I think I understood the impasse, as explained in your comment, and actually which is the Jacobian is not standardly defined. Well let me try and laid an Ariadne's thread. In one dimension, taking a simple proportional transformation ($J=const$) $$ \int_{x\; = \;0}^{\;1} {f(x)\,dx} \quad \to \left( {\xi \, = \,J\,x} \right) \to \quad \int_{\xi \; = \;0}^{\;J} {f(J^{\, - 1} \xi )\,J^{\, - 1} d\xi } $$

For example $$ \frac{{27}}{4} = \int_{x\; = \;0}^{\;1} {\left( {3x} \right)^{\,3} \,dx} \quad \to \left( {\xi \, = \,3\,x} \right) \to \quad \int_{\xi \; = \;0}^{\;3} {\xi ^{\,3} \frac{1}{3}d\xi } = \frac{{27}}{4} $$

Now, in 3D the pattern is similar.
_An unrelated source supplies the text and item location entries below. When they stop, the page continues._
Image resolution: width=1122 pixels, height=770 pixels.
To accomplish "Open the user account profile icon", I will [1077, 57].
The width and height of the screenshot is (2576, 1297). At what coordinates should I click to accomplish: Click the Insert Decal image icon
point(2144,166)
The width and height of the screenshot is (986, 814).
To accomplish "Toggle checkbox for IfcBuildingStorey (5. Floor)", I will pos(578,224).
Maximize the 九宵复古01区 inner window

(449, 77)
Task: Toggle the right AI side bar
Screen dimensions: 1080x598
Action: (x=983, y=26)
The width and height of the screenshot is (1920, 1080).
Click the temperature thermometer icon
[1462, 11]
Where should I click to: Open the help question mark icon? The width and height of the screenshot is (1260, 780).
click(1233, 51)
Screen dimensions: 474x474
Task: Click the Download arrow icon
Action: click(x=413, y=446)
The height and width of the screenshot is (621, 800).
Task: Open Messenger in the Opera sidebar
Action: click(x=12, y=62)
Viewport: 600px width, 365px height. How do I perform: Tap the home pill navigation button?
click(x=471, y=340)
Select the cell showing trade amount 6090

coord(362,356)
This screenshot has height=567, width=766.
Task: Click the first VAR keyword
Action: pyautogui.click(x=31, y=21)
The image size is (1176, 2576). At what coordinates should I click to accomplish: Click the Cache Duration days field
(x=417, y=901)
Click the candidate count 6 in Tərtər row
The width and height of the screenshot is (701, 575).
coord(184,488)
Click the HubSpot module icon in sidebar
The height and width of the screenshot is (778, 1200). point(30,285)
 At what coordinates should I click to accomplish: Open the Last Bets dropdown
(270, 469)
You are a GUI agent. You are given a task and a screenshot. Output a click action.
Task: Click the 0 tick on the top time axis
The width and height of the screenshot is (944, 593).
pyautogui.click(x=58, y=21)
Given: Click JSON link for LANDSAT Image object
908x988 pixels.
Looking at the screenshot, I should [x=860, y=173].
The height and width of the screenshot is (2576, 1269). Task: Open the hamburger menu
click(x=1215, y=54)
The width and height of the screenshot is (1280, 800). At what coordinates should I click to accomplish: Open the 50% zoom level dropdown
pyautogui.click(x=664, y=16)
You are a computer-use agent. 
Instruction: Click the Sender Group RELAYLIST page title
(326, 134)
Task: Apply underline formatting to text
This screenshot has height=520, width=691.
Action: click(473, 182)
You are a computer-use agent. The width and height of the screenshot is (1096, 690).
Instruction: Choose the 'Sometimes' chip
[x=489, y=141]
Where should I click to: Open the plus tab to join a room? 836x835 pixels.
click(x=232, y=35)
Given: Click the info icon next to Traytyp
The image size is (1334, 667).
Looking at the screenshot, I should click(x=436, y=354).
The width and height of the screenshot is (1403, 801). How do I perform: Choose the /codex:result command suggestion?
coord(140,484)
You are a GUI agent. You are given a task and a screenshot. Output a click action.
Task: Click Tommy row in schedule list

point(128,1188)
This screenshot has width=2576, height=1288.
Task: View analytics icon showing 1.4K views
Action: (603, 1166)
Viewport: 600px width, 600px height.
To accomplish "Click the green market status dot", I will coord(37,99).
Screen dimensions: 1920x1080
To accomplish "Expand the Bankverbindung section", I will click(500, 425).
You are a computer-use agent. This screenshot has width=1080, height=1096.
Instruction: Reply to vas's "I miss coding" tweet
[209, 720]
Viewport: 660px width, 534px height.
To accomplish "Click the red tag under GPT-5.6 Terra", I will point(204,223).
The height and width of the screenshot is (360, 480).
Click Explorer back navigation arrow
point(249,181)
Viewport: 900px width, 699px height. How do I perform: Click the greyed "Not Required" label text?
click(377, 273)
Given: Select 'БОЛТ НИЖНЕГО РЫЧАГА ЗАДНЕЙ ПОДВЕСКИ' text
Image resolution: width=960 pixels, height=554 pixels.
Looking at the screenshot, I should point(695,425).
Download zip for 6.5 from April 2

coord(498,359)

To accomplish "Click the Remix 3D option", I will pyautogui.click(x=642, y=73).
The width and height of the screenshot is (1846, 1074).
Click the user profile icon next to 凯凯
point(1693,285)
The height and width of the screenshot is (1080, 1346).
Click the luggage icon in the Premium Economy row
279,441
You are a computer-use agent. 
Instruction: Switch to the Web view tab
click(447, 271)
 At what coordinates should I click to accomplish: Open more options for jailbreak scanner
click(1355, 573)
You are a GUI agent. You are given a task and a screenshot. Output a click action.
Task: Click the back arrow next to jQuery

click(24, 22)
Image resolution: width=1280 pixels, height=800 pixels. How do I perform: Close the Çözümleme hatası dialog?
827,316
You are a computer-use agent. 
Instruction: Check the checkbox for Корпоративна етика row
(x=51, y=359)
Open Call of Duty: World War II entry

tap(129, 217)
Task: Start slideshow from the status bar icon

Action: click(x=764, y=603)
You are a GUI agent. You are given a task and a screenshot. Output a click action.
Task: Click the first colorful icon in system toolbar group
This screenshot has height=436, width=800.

Taking for simplicity a homogeneous linear constant transformation $$ \begin{array}{l} \left( {\begin{array}{*{20}c} \xi \\ \eta \\ \zeta \\ \end{array}} \right) = {\bf R}\;\left( {\begin{array}{*{20}c} x \\ y \\ z \\ \end{array}} \right)\quad \to \left( {{\bf R}\, = \,const} \right) \to \quad \left( {\begin{array}{*{20}c} {d\xi } \\ {d\eta } \\ {d\zeta } \\ \end{array}} \right) = {\bf R}\left( {\begin{array}{*{20}c} {dx} \\ {dy} \\ {dz} \\ \end{array}} \right)\;\quad \to \left( {{\bf R}\, = \,const} \right) \to \\ \to \quad dV' = d\xi d\eta d\zeta = \left( {d{\bf \xi } \times \,d{\bf \eta }} \right)\, \cdot d{\bf \zeta } = \left| {\,{\bf R}\,} \right|\;\left( {d{\bf x} \times \,d{\bf y}} \right)\, \cdot d{\bf z} = J\;dV \\ \end{array} $$

and $$ V = \iiint\limits_{(x,y,z)\, \in \,G} {f(x,y,z)\,dxdydz} = \iiint\limits_{(\xi ,\eta ,\zeta )\, \in \,G'} {g(\xi ,\eta ,\zeta )\,\,J^{\, - 1} d\xi d\eta d\zeta } = J^{\, - 1} \iiint\limits_{(\xi ,\eta ,\zeta )\, \in \,G'} {g(\xi ,\eta ,\zeta )\,\,d\xi d\eta d\zeta } = J^{\, - 1} \,V' $$

Final consideration is that, with some attention and a methodical approach the Jacobian can be managed.
The difficult job, most times, is to convert the integration area from $G$ to $G'$.

For instance, converting a cube when axes are rotated.